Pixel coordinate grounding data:
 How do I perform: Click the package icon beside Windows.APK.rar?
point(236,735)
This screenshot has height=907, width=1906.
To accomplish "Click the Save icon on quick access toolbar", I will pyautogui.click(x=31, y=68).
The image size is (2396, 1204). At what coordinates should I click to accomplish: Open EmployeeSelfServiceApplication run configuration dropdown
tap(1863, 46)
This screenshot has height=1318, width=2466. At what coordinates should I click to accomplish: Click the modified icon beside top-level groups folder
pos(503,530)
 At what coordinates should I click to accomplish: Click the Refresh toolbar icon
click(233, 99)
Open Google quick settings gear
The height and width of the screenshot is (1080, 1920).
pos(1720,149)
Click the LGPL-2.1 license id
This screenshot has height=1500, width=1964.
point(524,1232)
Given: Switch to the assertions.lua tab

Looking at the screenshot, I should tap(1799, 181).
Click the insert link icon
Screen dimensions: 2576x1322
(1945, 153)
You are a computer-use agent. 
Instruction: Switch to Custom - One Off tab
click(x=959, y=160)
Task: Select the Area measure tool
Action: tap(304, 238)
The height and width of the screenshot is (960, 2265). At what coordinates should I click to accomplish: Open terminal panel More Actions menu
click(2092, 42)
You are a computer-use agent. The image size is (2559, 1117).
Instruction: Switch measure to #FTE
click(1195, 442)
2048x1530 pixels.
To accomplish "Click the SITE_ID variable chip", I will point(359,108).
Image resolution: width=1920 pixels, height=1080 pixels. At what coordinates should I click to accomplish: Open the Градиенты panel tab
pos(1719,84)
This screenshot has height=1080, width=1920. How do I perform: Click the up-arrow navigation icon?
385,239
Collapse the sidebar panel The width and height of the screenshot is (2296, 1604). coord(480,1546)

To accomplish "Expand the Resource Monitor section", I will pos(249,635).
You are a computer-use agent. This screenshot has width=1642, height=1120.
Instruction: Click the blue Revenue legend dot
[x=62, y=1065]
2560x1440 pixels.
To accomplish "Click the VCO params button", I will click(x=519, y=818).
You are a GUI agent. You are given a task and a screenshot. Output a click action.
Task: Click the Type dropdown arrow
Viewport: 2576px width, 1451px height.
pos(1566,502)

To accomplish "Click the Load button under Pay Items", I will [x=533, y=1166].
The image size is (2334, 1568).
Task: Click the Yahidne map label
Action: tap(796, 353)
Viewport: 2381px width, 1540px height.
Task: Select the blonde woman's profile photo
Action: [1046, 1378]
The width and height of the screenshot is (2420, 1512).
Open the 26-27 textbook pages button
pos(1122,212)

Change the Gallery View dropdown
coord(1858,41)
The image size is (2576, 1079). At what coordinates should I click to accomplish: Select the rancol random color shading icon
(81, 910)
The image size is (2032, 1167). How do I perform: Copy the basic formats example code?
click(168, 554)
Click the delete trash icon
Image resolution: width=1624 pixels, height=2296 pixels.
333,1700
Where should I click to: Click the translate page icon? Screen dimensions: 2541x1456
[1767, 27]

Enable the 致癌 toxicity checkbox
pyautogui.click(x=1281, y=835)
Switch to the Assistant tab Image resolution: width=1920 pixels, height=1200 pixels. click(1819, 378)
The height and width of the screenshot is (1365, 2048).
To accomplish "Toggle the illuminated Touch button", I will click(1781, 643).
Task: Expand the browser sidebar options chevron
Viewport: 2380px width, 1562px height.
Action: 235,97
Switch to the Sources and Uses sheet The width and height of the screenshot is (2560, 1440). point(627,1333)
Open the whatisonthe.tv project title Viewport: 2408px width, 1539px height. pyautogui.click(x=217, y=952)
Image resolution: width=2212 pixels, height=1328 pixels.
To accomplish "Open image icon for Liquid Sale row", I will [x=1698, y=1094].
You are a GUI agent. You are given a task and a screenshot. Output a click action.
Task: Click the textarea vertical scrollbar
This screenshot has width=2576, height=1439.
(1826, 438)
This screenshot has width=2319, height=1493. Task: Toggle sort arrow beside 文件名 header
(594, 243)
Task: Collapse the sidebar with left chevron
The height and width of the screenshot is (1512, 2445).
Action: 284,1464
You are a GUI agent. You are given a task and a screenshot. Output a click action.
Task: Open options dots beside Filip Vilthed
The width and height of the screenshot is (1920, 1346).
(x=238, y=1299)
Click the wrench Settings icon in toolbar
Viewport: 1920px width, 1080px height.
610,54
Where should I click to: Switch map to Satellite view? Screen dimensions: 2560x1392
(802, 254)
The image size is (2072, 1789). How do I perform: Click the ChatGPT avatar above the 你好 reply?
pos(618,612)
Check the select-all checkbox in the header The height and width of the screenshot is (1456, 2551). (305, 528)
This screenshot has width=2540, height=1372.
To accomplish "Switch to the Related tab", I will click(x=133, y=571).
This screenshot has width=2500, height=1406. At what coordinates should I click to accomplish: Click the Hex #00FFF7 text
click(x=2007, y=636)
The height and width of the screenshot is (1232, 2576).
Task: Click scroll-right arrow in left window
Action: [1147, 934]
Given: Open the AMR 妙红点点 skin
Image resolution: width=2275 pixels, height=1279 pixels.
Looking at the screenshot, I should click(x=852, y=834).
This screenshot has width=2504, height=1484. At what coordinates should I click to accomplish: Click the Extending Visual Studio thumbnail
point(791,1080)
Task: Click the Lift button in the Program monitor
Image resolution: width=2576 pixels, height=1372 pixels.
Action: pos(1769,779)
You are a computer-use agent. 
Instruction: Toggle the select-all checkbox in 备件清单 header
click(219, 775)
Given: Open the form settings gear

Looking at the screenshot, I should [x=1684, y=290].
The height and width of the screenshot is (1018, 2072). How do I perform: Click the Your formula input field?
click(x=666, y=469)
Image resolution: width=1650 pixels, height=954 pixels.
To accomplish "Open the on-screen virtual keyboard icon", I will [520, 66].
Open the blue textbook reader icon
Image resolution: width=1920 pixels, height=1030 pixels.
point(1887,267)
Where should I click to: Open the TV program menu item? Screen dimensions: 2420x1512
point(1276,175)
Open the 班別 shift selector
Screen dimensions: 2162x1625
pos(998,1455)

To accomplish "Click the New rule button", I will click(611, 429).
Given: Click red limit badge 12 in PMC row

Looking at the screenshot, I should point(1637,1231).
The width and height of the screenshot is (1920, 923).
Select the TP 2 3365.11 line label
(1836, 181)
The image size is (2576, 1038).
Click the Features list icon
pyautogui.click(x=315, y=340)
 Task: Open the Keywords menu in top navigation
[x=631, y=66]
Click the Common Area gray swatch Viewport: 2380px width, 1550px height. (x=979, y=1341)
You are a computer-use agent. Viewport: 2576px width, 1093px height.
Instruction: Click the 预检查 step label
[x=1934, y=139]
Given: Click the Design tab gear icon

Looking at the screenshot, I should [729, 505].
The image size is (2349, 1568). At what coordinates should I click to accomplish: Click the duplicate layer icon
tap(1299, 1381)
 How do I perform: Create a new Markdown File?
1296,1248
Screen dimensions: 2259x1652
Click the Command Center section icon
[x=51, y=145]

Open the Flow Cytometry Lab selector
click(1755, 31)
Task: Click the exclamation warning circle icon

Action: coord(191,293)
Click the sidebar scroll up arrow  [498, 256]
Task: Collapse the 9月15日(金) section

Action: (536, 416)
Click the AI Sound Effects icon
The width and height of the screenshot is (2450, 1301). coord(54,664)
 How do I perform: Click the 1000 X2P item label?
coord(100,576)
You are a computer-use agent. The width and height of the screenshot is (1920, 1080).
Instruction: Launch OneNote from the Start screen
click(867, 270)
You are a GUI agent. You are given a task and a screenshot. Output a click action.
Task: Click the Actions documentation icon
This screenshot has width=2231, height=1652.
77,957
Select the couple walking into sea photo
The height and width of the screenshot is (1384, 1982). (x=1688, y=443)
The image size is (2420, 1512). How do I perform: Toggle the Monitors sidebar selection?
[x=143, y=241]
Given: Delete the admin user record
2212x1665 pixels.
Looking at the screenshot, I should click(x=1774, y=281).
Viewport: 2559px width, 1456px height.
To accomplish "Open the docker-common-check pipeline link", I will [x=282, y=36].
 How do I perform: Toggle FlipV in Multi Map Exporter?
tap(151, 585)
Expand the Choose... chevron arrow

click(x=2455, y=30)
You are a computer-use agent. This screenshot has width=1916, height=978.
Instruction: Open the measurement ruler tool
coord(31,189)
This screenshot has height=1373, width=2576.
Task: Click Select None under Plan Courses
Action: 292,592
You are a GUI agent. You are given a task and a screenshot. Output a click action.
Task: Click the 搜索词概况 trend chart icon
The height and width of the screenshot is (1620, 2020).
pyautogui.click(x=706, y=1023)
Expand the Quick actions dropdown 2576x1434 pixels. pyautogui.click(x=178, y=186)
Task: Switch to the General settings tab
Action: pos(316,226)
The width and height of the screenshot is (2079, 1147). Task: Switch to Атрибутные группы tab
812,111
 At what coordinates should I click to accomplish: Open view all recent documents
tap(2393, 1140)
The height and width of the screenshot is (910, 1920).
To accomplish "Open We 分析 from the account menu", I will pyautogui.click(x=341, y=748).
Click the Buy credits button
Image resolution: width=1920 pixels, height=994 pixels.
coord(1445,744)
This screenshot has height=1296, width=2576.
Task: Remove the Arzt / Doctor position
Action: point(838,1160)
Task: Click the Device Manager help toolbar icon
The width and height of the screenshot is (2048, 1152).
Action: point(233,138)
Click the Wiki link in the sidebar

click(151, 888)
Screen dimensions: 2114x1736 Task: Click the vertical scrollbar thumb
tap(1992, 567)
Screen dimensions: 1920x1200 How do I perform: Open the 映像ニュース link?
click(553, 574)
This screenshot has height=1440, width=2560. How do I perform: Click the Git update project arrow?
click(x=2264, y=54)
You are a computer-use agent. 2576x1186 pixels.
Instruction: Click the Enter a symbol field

### [Assignment]
In the entries above, identify each line that includes the string "options", then copy it.

### [Result of this task]
Task: Expand the browser sidebar options chevron
Task: Open options dots beside Filip Vilthed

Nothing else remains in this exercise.